Extrait fourni:
== == ==

C’est désormais un secret de polichinelle : pour éviter un emballement irrémédiable de la dette publique, Bercy ne pourra compter que sur la spoliation des épargnants par l’inflation et le matraquage fiscal des quelques contribuables solvables restants.
Mais dans un pays où l’impôt sur le revenu n’est même plus payé par la moitié des foyers fiscaux (seuls 44% des foyers paient l’IRPP), et où même la taxe d’habitation, dernière contribution visible de bien des ménages à la dépense publique, a été supprimée, les opportunités d’augmenter les prélèvements obligatoires se font rares.
Fort heureusement pour nos grands argentiers, il est une catégorie de contribuables qui répond toujours présent lorsqu’il s’agit de financer la dépense publique : les propriétaires immobiliers.
Déjà matraqués par la hausse de la taxe foncière qui a atteint en moyenne 4,7% dans les 200 plus grandes villes de France en 2022, ils seront obligés de financer sur leurs propres deniers le verdissement du parc immobilier avec des normes de performance énergétique de plus en plus contraignantes.
Comme si ces dépenses imposées n’étaient pas suffisantes, les pouvoirs publics ont décidé ces derniers mois de limiter les recettes des propriétaires qui ont l’outrecuidance de proposer leurs biens à la location – au risque de provoquer une véritable disparition de l’offre locative.
Vers de nouveaux plafonnements de loyers
Les propriétaires bailleurs ont été saignés en 2022. Le bouclier tarifaire immobilier a plafonné, malgré une inflation à deux chiffres (et même jusqu’à 18% pour le coût des matériaux de construction en début d’année), à 3,5% la revalorisation annuelle des loyers.
Dans le même temps, la valeur locative des biens retenue dans le calcul de la taxe foncière a augmenté de 3,4% en 2022, et devrait encore augmenter de 7% en 2023, taxant les propriétaires sur des hausses de loyers inexistantes.
La situation pourrait empirer l’année prochaine avec de nouvelles mesures qui viendront grever les revenus des propriétaires bailleurs. Selon le ministère de la Ville et du Logement, au moins six communes ou agglomérations ont demandé à intégrer le dispositif expérimental d’encadrement de loyers, inauguré à Paris en 2015.
Les villes de Marseille, Annemasse, Cergy, Grenoble, ainsi que deux regroupements de communes – situées dans le Pays basque et dans le sud de l’Ile-de-France – se sont manifestés auprès du ministère. Ils rejoindraient ainsi Paris, Lille, Bordeaux, Lyon, Villeurbanne et Montpellier.

== == ==

Données extraites:
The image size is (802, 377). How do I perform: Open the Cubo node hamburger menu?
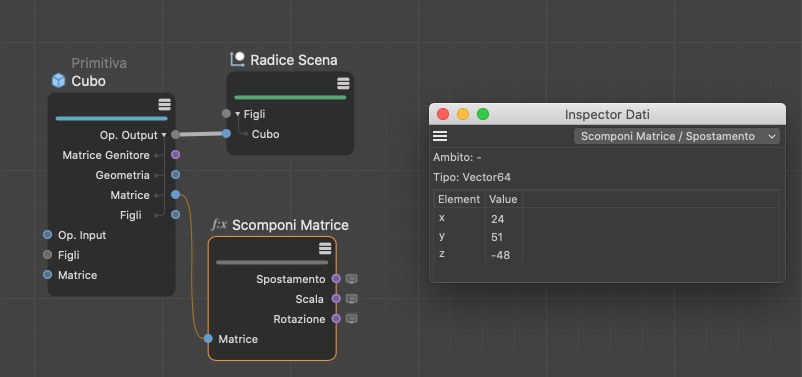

== == ==

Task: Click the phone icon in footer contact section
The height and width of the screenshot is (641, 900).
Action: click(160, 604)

== == ==

Consigne A:
Citez, s'il vous plaît, tout ce qui va de « Dans le même » jusqu'à « Villeurbanne et Montpellier. » dans l'extrait sur les propriétaires bailleurs.
Consigne B:
D'après l'extrait sur les propriétaires bailleurs, à combien le bouclier tarifaire immobilier a-t-il plafonné la revalorisation annuelle des loyers en 2022 ?
La liste ci-dessus ne joue aucun rôle ici.

Réponse finale A:
Dans le même temps, la valeur locative des biens retenue dans le calcul de la taxe foncière a augmenté de 3,4% en 2022, et devrait encore augmenter de 7% en 2023, taxant les propriétaires sur des hausses de loyers inexistantes.
La situation pourrait empirer l’année prochaine avec de nouvelles mesures qui viendront grever les revenus des propriétaires bailleurs. Selon le ministère de la Ville et du Logement, au moins six communes ou agglomérations ont demandé à intégrer le dispositif expérimental d’encadrement de loyers, inauguré à Paris en 2015.
Les villes de Marseille, Annemasse, Cergy, Grenoble, ainsi que deux regroupements de communes – situées dans le Pays basque et dans le sud de l’Ile-de-France – se sont manifestés auprès du ministère. Ils rejoindraient ainsi Paris, Lille, Bordeaux, Lyon, Villeurbanne et Montpellier.

Réponse finale B:
À 3,5%.